In Rosio Apolinar's fourth grade class at Glenoaks Elementary in the Northside Independent School District, she transitions between English and Spanish.
Apolinar said she chose to be a bilingual teacher because she struggled with it as a child.
"I thought of myself growing up and bilingual education was not at its best. I remember struggling so much to learn the English language and I thought of the kids and how many kids are going through that right now. I chose to become a bilingual educator so that I could help meet the needs of them and help them feel that bilingual is something they should be proud of. I want them to be successful writers and be able to express themselves in both languages, " Apolinar said.
She inspires her students to make the world a better place.

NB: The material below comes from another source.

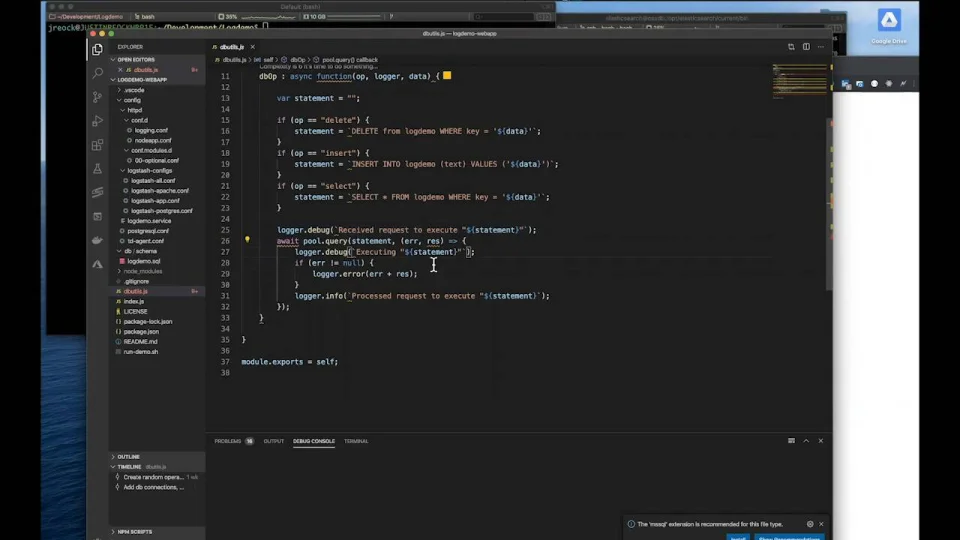
Task: Open the Run and Debug view
Action: click(x=97, y=121)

"I tell them I don't want your learning to stop here, I want you to go out and be a good American citizens. I really believe in helping students become 21st-century learners," Apolinar said.
She does that by encouraging them and striving to always do this.
"She lets us have fun while we're learning," fourth grader Lily Pignato said.
"I want them to be able to be critical thinkers on their own. I'm guiding them so they can reach that level. I also want them to be problem solvers and be able to look at problems in our community and in the whole world and hopefully inspire them to do something about it," Apolinar said.
With a masters in Science curriculum, Apolinar serves as the Science Facilitator and 4th Grade Level Team Leader.
She continuously seeks grant opportunities that support field trips and educational opportunities for her students.
Through her efforts, her students have been able to visit Natural Bridge Caverns and Mission San Jose. Students in her class are looking forward to this year with Mrs. Apolinar.
"We do a lot of project stuff, she let us read, she lets us talk. I’m looking forward to this year. I think it's going to be more fun, " said fourth grader Timothy Gonzalez.